Targeted Molecular Imaging and Therapy Based on Nuclear and Optical Technologies

Mikako Ogawa

doi:10.1248/bpb.b24-00008

Abstract

Both nuclear and optical imaging are used for in vivo molecular imaging. Nuclear imaging displays superior quantitativity, and it permits imaging in deep tissues. Thus, this method is widely used clinically. Conversely, because of the low permeability of visible to near-IR light in living animals, it is difficult to visualize deep tissues via optical imaging. However, the light at these wavelengths has no ionizing effect, and it can be used without any restrictions in terms of location. Furthermore, optical signals can be controlled in vivo to accomplish target-specific imaging. Nuclear medicine and phototherapy have also evolved to permit targeted-specific imaging. In targeted nuclear therapy, beta emitters are conventionally used, but alpha emitters have received significant attention recently. Concerning phototherapy, photoimmunotherapy with near-IR light was approved in Japan in 2020. In this article, target-specific imaging and molecular targeted therapy utilizing nuclear medicine and optical technologies are discussed.

1. INTRODUCTION

The term “molecular imaging” has been frequently used since approximately 2000 to describe the imaging of biomolecules in vivo. Various imaging agents and methods have been developed, and molecular imaging technology has achieved sufficient maturity for use in both basic studies and clinical applications. Nuclear imaging and optical imaging are representative methods for molecular imaging. Sensitivity is a key factor for detecting biomolecules in vivo. These imaging modalities are superior to other in vivo imaging modalities in terms of sensitivity; that is, fewer chemical doses of imaging agents are required.

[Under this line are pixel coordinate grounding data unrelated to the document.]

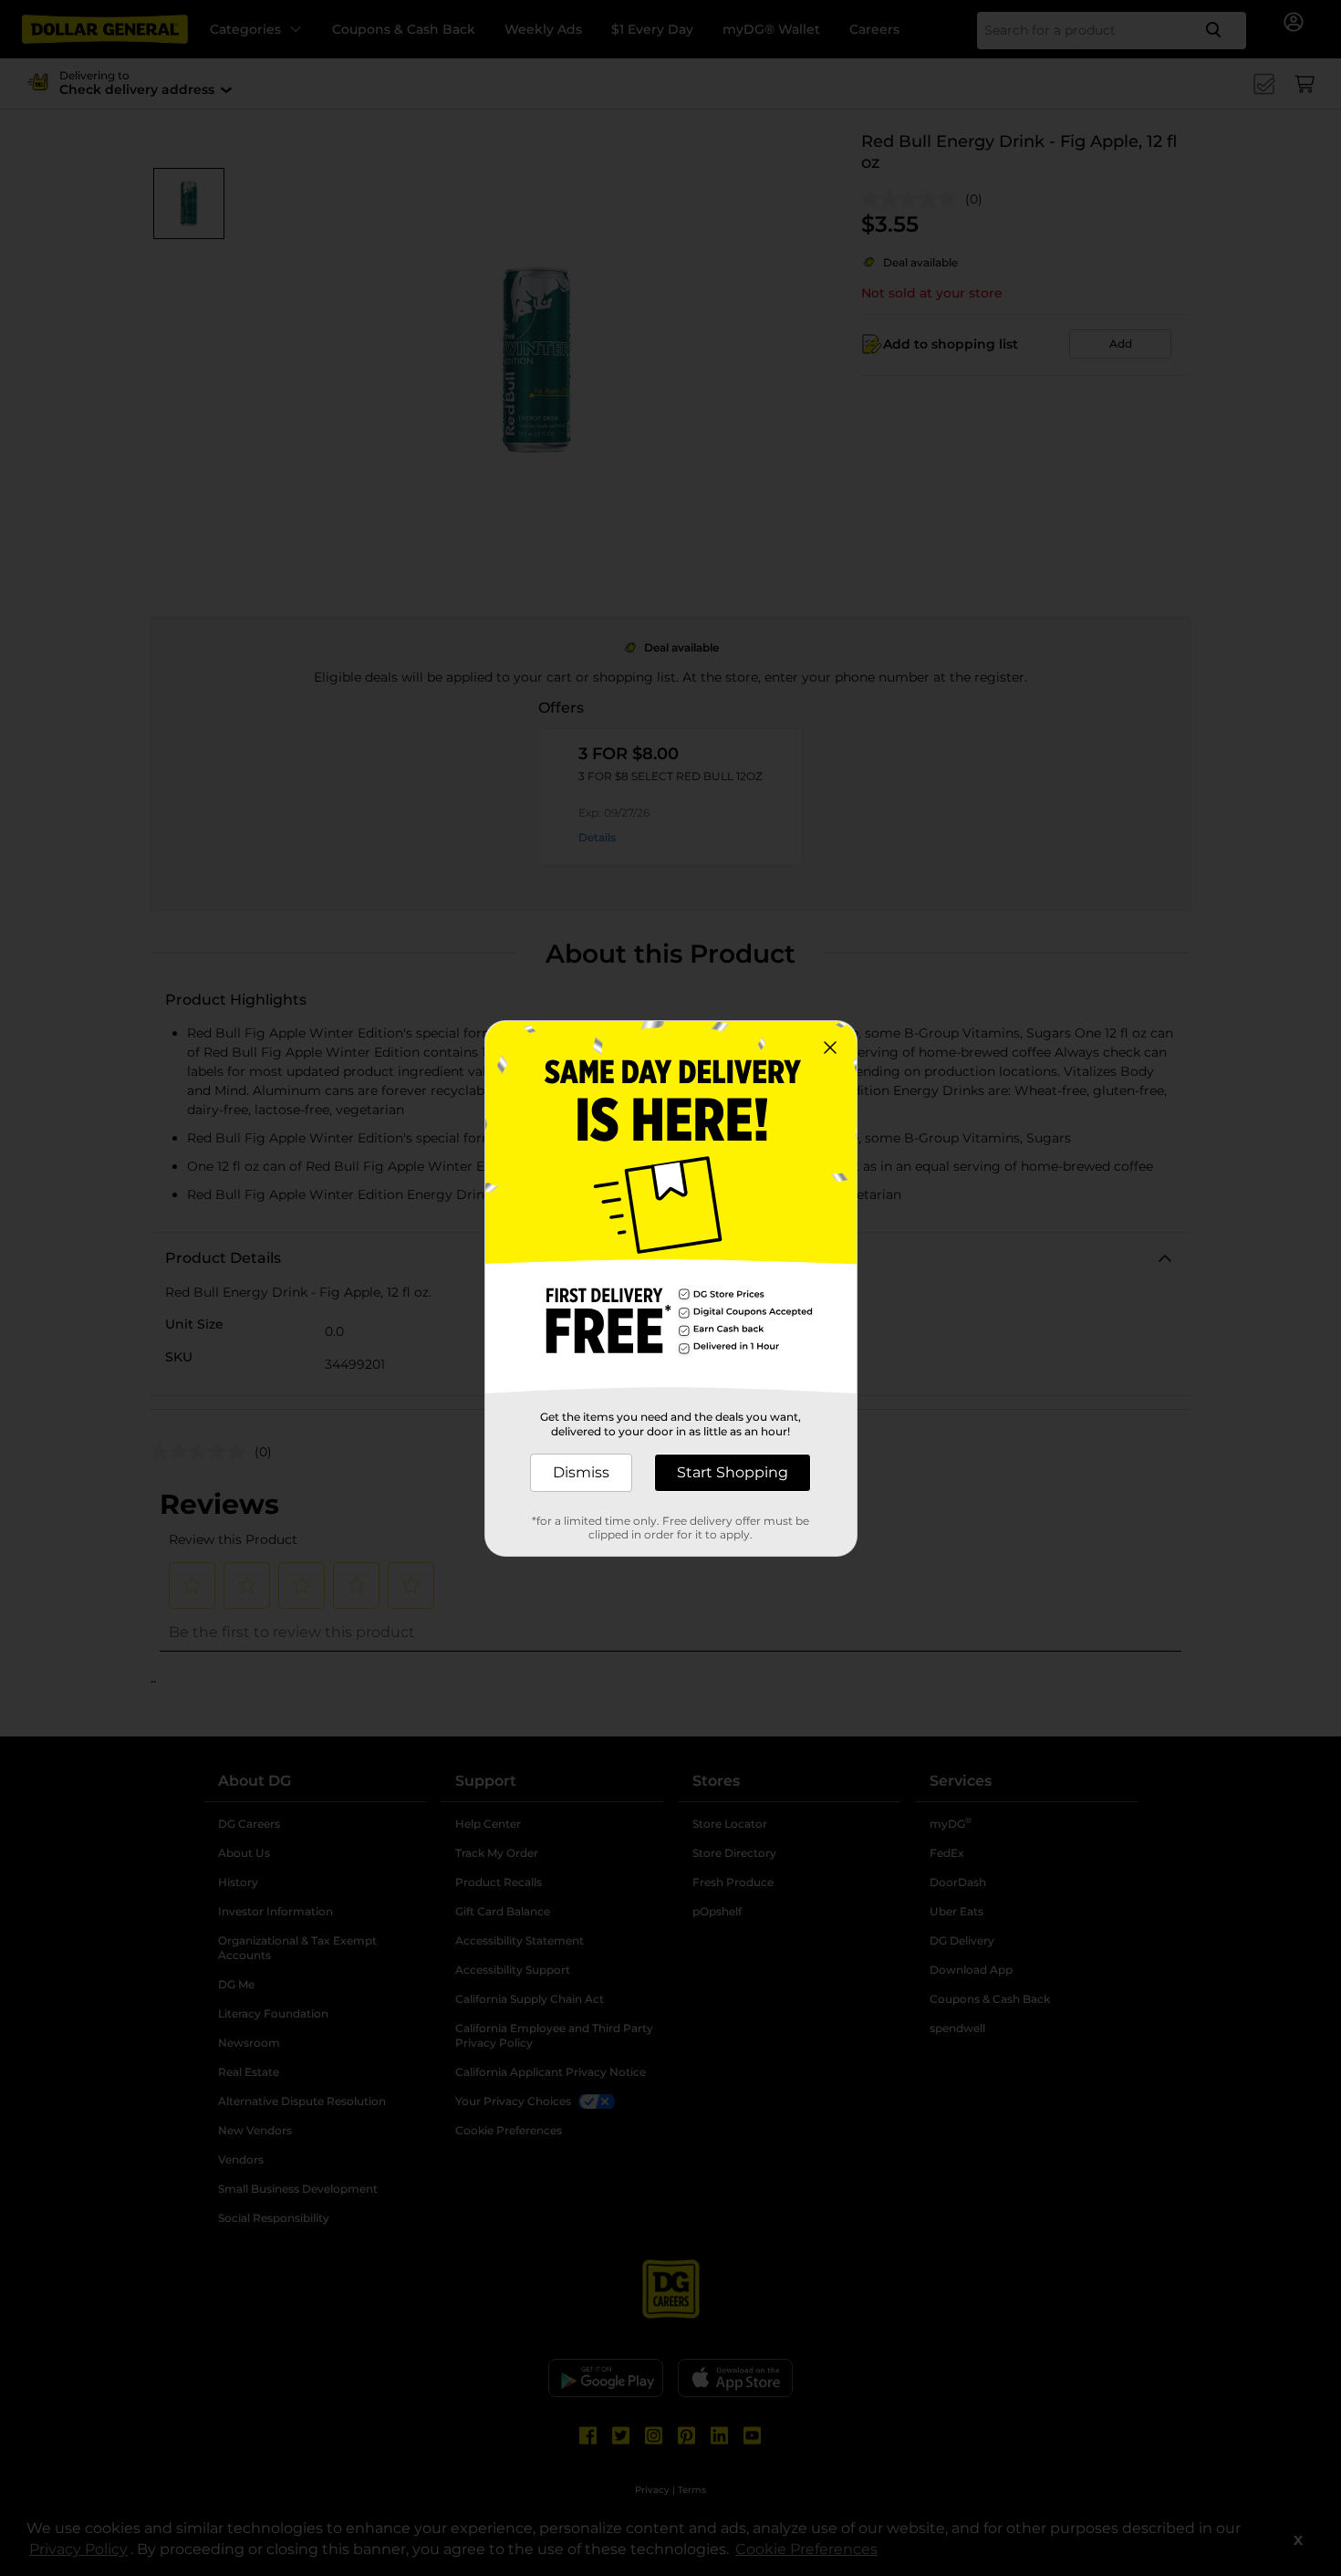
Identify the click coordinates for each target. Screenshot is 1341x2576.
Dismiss (581, 1472)
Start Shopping (732, 1472)
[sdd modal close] (830, 1047)
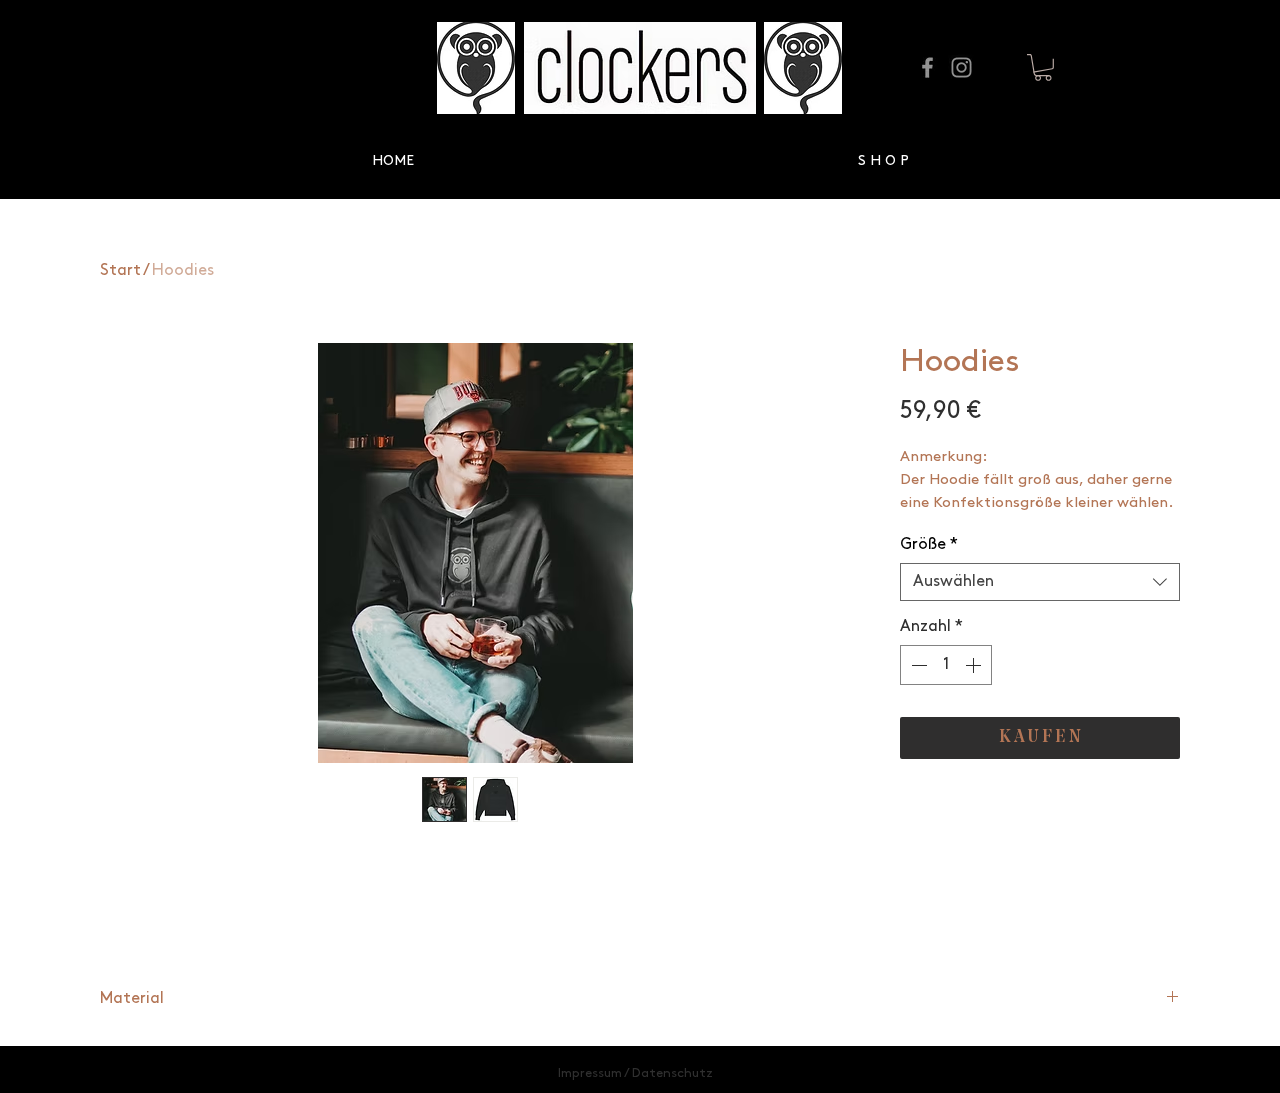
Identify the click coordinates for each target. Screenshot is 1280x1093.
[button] (1043, 67)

Nuclear imaging using electromagnetic waves with short wavelengths is characterized by the high permeability of electromagnetic waves through the body and excellent quantitativity. Optical imaging using electromagnetic waves in the visible to near-IR range has no ionizing effect, allowing its use without any restrictions concerning location. Furthermore, the optical signal can be controlled in vivo to achieve high specificity for the molecular target.

Nuclear medicine and phototherapy have also evolved concerning their molecular targeting nature. By replacing the signal molecule for imaging with therapeutic molecules, molecular targeted therapy is possible.

This review describes the properties and examples of target-specific imaging and molecular targeted therapies that can be applied in the clinic.

2. TARGETED MOLECULAR IMAGING WITH NUCLEAR TECHNOLOGIES

Nuclear medicine imaging modalities, such as positron emission tomography (PET) and single-photon emission tomography (SPECT), are non-invasive, highly quantitative imaging methods. Radiopharmaceuticals with positron emitters and single-photon emitters are used for PET and SPECT, respectively. Nuclear medicine imaging permits the quantitative evaluation of molecules in a living organism, and it can be used to detect diseases and evaluate the disease status. In addition, its non-invasive nature allows images to be obtained over time in the same individual. Thus, PET and SPECT can be used to evaluate treatment efficacy over time and as a companion diagnostic prior to treatment.

For example, PET is used to evaluate amyloid beta (Aβ) deposition before treatment with the U.S. Food and Drug Administration (FDA)-approved anti-Aβ drug lecanemab, as this drug is approved for patients with confirmed Aβ deposition. In addition, decreases in Aβ deposition during treatment can be monitored by PET. Several [¹⁸F]-labeled imaging probes that bind to Aβ plaque are used for this purpose.¹⁾ Cerebrospinal fluid testing is also used to evaluate Aβ deposition, but non-invasive evaluation is possible with PET.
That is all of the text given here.